El Comité Cívico y la Prefectura de Santa Cruz se atrincheran hoy en la bandera verde y blanca que representa a ese departamento. Con el mismo propósito el Comité Interinstitucional de Chuquisaca levanta las banderas blanco y rojo, y algo parecido trata de hacer Tarija. En suma se exacerban los sentimientos regionales. Cada cual queriendo ver los intereses de su porción territorial, de su estrecho espacio poblacional, mirando sólo la parte, en lugar del todo que es el conjunto del país.
Alguien está interesando en el despedazamiento de Bolivia, en el fraccionamiento de la patria. Estamos ante un peligroso proceso de atomización del territorio nacional, ante un riesgo de disgregar a los departamentos. Es un proceso que sabemos donde comienza, pero no donde concluye, como si se tratara de despedazar la bandera boliviana, buscando que el rojo se vaya por el norte, el amarillo por el sur y el verde por el este.
Como nunca antes en la historia de la patria, la pulseta autonómica de Santa Cruz está poniendo en riesgo la integridad de la nación. Hoy es el planteamiento es autonomía, pero en ese marco nada indica que mañana aparezcan sectores que planteen de manera directa la independencia de Santa Cruz y que ese aventurerismo luego derive en enfrentamiento entre bolivianos. Sería ingenuo pensar que dentro el discurso autonomista, no estén actuando de manera oculta afanes secesionistas, en el entendido de que secesión es separación, desmembración.
Es urgente recordar que Bolivia nace a la vida independiente con una extensión territorial de 2.300.000 Km2. En los 59 primeros años de vida republicana, Bolivia perdió 270.000 Km2. En la segunda época, perdió 850.000 Km2. En total las pérdidas sumaron 1.120.000 Km2.

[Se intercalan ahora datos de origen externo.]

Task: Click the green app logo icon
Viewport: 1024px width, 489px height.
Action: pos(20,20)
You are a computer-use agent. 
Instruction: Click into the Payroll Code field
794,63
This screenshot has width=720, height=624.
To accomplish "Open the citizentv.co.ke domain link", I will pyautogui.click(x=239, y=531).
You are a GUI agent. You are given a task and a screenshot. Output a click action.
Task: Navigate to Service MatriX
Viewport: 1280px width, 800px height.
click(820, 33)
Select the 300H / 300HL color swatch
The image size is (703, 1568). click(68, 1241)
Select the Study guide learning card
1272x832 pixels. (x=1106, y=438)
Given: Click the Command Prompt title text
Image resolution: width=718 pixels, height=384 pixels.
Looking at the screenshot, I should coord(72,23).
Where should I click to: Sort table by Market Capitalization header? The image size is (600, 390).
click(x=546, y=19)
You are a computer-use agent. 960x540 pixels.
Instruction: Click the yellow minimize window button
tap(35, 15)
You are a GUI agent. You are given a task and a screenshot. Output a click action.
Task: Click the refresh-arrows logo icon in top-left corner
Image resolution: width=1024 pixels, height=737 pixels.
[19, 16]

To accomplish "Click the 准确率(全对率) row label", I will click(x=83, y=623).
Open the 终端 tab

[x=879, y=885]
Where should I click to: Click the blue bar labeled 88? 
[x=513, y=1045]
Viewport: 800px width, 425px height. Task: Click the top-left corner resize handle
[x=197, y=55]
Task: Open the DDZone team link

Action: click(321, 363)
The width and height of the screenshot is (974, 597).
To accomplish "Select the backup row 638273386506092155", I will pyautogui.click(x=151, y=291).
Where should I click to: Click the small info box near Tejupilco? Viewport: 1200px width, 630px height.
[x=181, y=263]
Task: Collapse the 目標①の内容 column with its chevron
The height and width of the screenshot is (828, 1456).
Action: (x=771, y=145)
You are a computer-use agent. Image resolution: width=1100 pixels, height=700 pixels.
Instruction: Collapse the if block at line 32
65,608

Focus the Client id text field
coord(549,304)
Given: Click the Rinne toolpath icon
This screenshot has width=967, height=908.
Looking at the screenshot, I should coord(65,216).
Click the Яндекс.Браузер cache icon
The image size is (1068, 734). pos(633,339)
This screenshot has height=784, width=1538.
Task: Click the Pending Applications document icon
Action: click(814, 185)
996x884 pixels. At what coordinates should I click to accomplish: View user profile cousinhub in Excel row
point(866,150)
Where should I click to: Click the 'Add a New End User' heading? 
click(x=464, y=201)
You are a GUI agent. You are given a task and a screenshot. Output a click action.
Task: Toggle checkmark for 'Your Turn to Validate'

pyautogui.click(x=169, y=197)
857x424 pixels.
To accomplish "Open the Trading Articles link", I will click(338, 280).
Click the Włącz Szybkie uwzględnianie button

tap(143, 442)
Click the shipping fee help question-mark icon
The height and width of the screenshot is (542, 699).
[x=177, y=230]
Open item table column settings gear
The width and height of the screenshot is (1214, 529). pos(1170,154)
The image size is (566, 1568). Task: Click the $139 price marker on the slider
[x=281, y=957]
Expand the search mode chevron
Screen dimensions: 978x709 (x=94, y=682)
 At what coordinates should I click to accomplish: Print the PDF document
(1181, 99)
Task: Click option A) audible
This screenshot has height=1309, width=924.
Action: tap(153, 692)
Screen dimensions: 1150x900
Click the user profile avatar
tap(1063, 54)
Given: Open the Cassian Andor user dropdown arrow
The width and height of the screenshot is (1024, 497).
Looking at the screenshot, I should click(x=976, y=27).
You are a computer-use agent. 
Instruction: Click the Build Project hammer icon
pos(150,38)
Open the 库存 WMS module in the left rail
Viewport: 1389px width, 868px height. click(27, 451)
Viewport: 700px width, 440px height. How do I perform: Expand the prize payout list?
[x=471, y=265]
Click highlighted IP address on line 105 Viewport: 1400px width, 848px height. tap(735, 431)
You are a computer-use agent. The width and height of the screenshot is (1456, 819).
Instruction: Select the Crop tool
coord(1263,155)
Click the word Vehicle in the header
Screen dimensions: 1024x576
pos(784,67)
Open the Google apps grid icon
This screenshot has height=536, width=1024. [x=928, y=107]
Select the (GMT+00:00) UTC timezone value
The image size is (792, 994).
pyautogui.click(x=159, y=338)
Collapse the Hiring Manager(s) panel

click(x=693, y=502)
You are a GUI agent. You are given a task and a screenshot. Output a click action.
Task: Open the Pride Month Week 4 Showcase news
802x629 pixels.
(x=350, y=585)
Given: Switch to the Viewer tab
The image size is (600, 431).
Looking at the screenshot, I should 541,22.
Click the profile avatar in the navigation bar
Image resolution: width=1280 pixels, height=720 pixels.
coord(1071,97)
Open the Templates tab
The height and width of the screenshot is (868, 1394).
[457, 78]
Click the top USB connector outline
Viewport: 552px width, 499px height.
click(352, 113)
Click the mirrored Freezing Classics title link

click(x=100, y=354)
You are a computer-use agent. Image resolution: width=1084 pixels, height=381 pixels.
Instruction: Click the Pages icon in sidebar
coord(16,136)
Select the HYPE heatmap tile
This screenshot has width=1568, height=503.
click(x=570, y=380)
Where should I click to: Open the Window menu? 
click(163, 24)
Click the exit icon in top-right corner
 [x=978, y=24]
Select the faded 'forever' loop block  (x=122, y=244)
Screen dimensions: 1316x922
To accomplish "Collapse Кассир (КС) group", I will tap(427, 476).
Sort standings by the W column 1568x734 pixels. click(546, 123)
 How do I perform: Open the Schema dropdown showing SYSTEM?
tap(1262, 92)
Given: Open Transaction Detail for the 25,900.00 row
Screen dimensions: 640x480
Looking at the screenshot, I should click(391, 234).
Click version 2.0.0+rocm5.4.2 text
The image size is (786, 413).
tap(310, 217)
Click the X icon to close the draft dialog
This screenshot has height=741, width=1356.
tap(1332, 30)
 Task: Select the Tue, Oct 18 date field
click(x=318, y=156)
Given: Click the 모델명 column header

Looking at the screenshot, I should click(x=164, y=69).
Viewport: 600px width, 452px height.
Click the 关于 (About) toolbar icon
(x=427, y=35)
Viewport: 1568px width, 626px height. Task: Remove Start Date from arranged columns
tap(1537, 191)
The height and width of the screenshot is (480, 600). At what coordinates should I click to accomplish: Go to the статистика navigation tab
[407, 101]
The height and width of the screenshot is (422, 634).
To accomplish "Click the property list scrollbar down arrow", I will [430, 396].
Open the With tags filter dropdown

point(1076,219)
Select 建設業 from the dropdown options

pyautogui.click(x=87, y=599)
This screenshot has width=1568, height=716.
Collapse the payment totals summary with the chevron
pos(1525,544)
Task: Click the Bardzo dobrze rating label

Demasiadas desgracias nos han ocurrido en el pasado como para no asumir la conciencia necesaria sobre los riesgos que tenemos al frente. Si cruceños, pandinos, paceños, no advertimos oportunamente lo que puede desatar un referéndum autonómico, realizando al margen de la ley, los riesgos no son pequeños.
El sentimiento autonómico es legítimo y respetable, pero detrás del pedido de autonomía existen otros afanes. Es deber de todo ciudadano con conciencia nacional, identificar esos afanes para no ser instrumento de fines perversos.